• **Record list**:
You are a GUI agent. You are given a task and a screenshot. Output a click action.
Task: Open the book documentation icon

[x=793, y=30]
...
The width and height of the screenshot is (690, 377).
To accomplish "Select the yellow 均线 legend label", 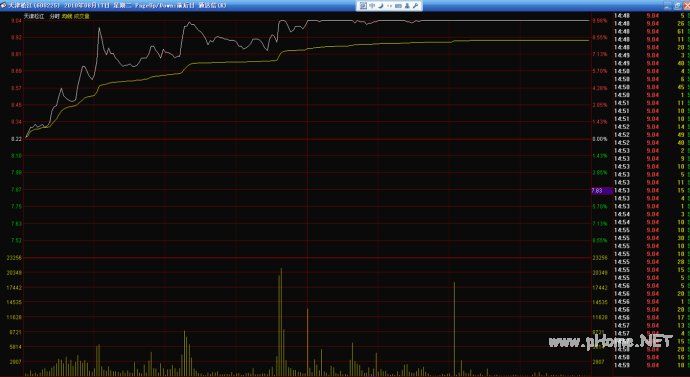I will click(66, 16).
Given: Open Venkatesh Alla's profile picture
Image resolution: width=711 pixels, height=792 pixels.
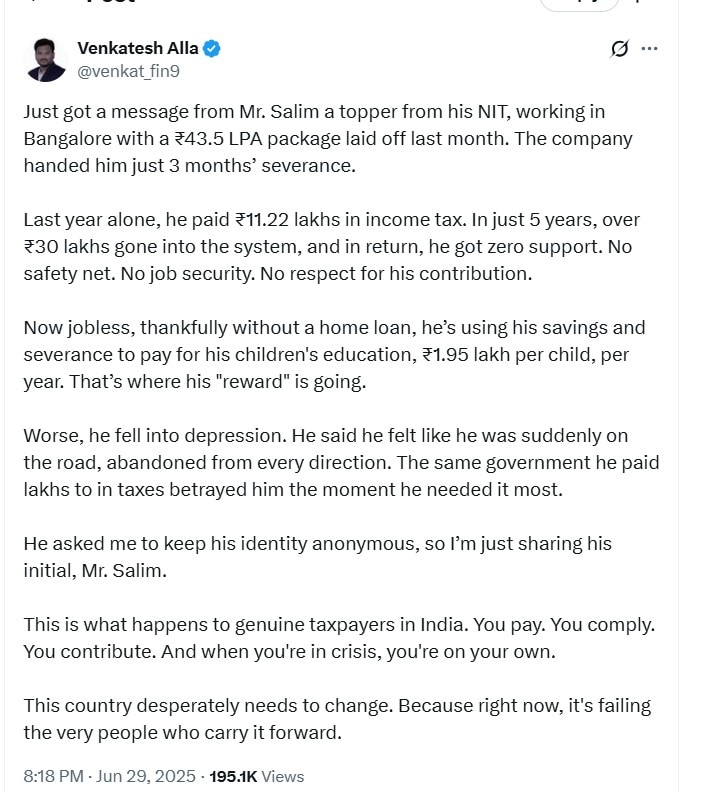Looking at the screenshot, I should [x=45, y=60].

• **Aim of the task**:
Copy out the records above word for word, beginning at the line that contains "Given: Open Venkatesh Alla's profile picture" and ending with the line that contains "Looking at the". Leave the pictures out.

• **Final answer**:
Given: Open Venkatesh Alla's profile picture
Image resolution: width=711 pixels, height=792 pixels.
Looking at the screenshot, I should [x=45, y=60].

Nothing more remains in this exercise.